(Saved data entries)
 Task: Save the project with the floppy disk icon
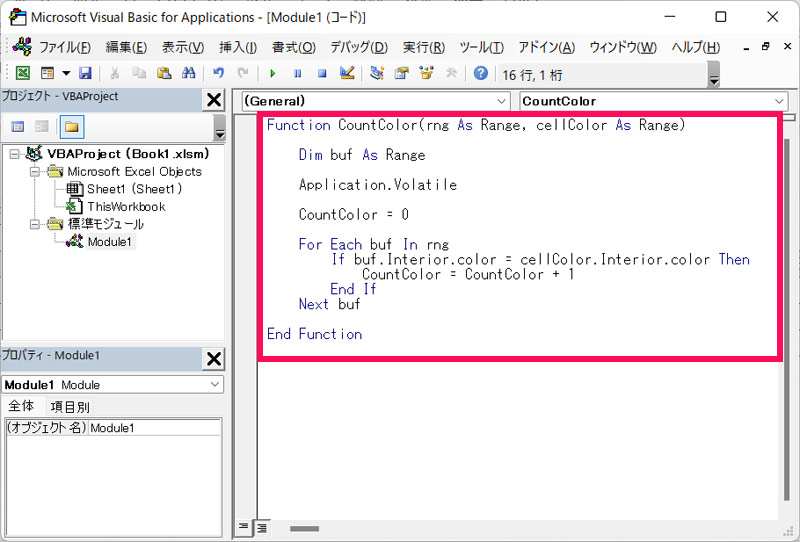click(x=85, y=73)
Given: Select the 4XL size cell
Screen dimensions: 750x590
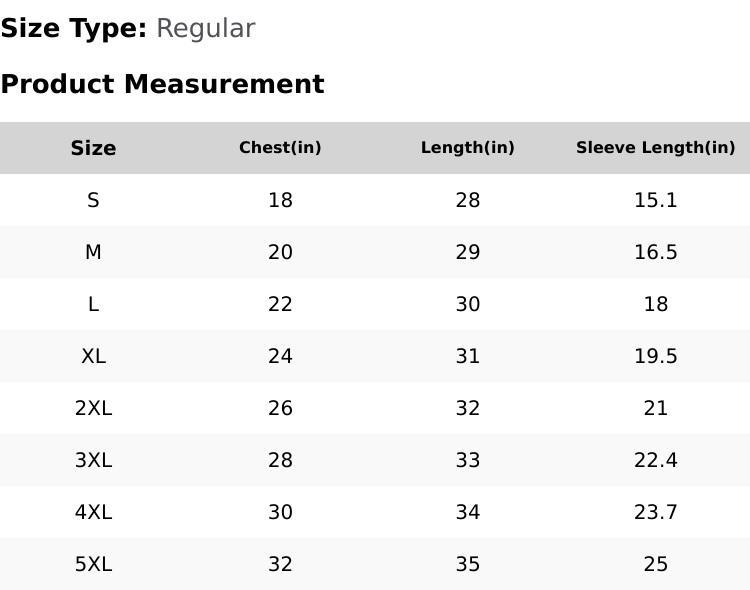Looking at the screenshot, I should pyautogui.click(x=93, y=512).
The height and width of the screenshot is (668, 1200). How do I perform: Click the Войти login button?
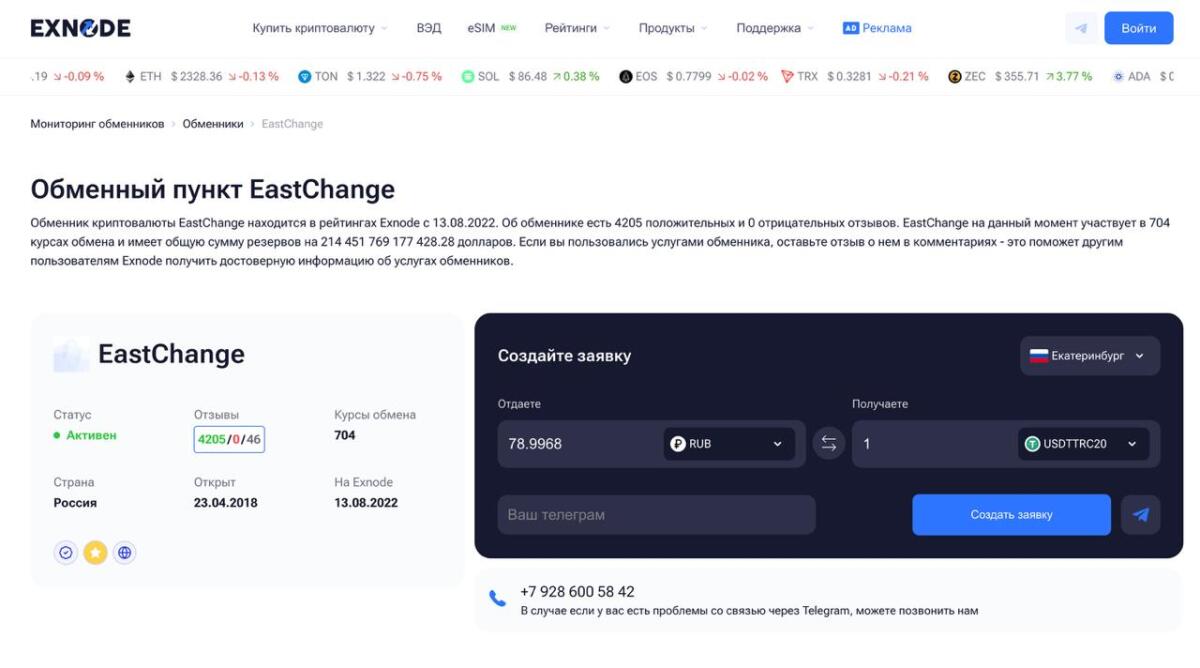1138,28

## Task requirements
Quote, word for word and nothing more, every line from the line with "The height and" to the end of the entries, including both ends; skip any pictures.

## Answer space
The height and width of the screenshot is (668, 1200). How do I perform: Click the Войти login button?
1138,28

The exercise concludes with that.